In the data below, find the line with "Task: Select Total cell 648,412 in Day 11" and output it along with every later line, exactly, but not the pictures.
BEGIN
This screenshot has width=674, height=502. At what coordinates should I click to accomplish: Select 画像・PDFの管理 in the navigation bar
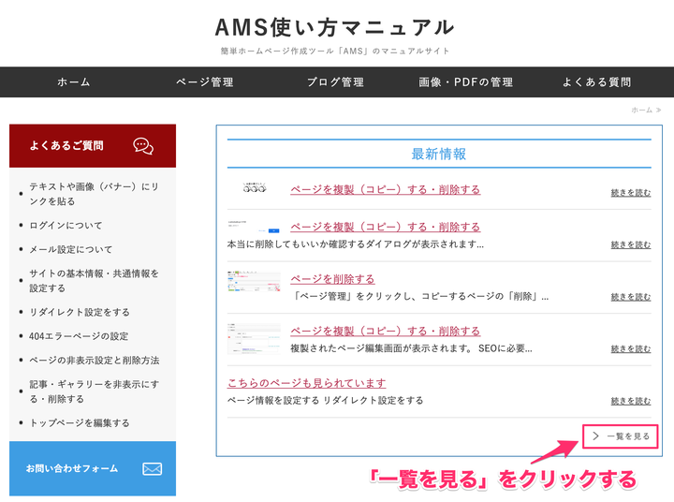[x=466, y=82]

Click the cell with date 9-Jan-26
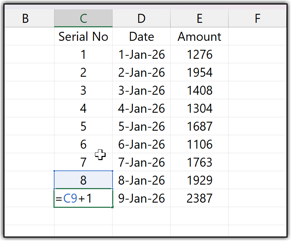click(x=141, y=198)
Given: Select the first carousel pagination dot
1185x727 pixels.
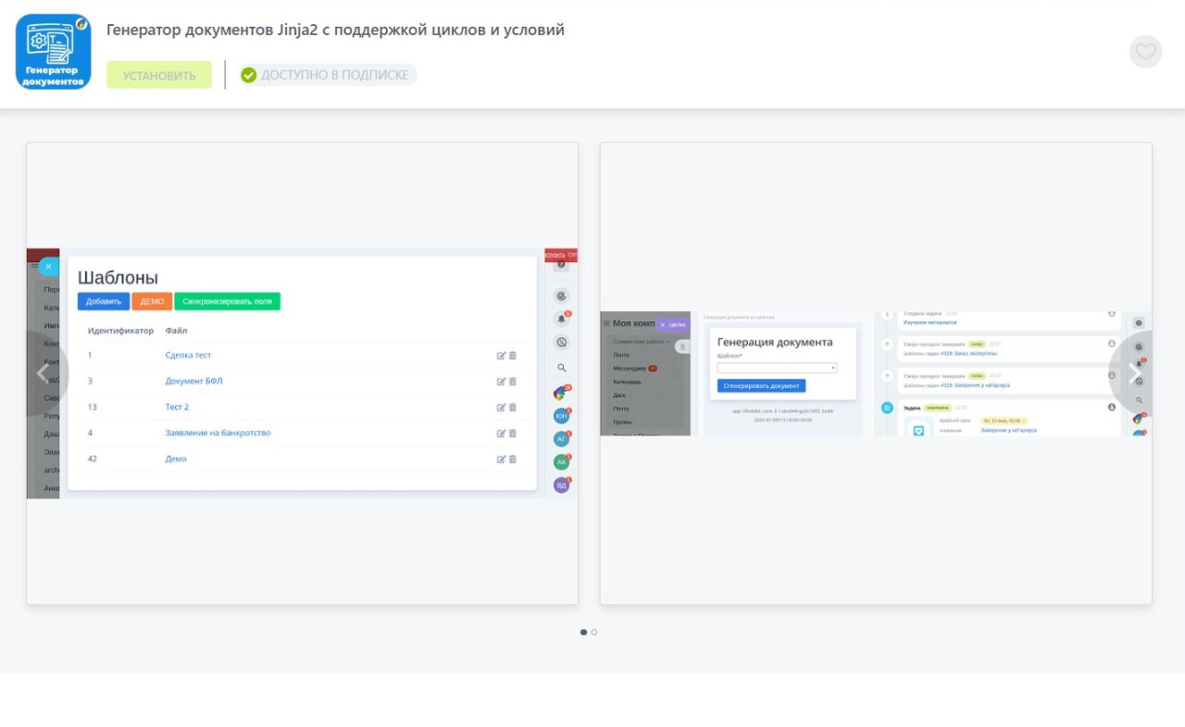Looking at the screenshot, I should click(x=583, y=633).
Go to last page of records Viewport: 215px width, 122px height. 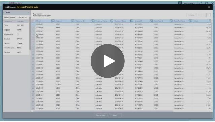(208, 15)
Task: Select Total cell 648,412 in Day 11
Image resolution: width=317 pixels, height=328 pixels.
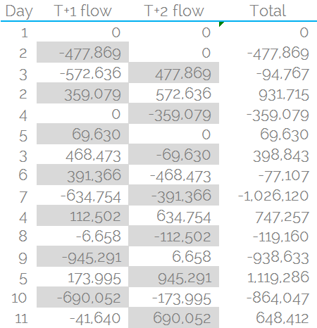Action: pyautogui.click(x=268, y=317)
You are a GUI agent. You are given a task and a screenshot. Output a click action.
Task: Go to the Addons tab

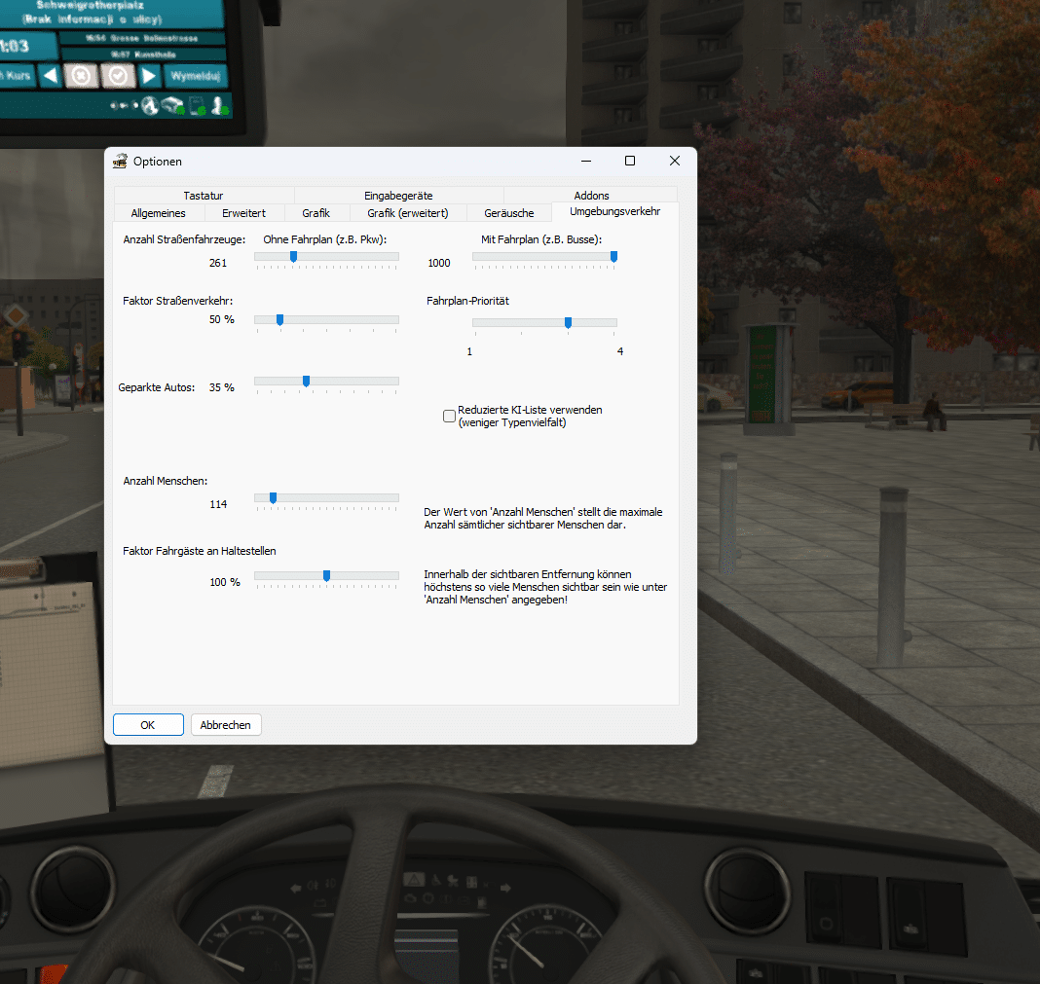click(x=591, y=196)
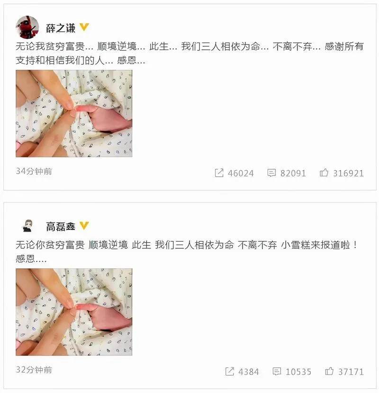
END
> [Task output]
Task: Select Total cell 648,412 in Day 11
Image resolution: width=317 pixels, height=328 pixels.
Action: pyautogui.click(x=268, y=317)
You are a GUI agent. You are given a task and a screenshot. Output a click action.
Task: Go to the Addons tab

click(x=591, y=196)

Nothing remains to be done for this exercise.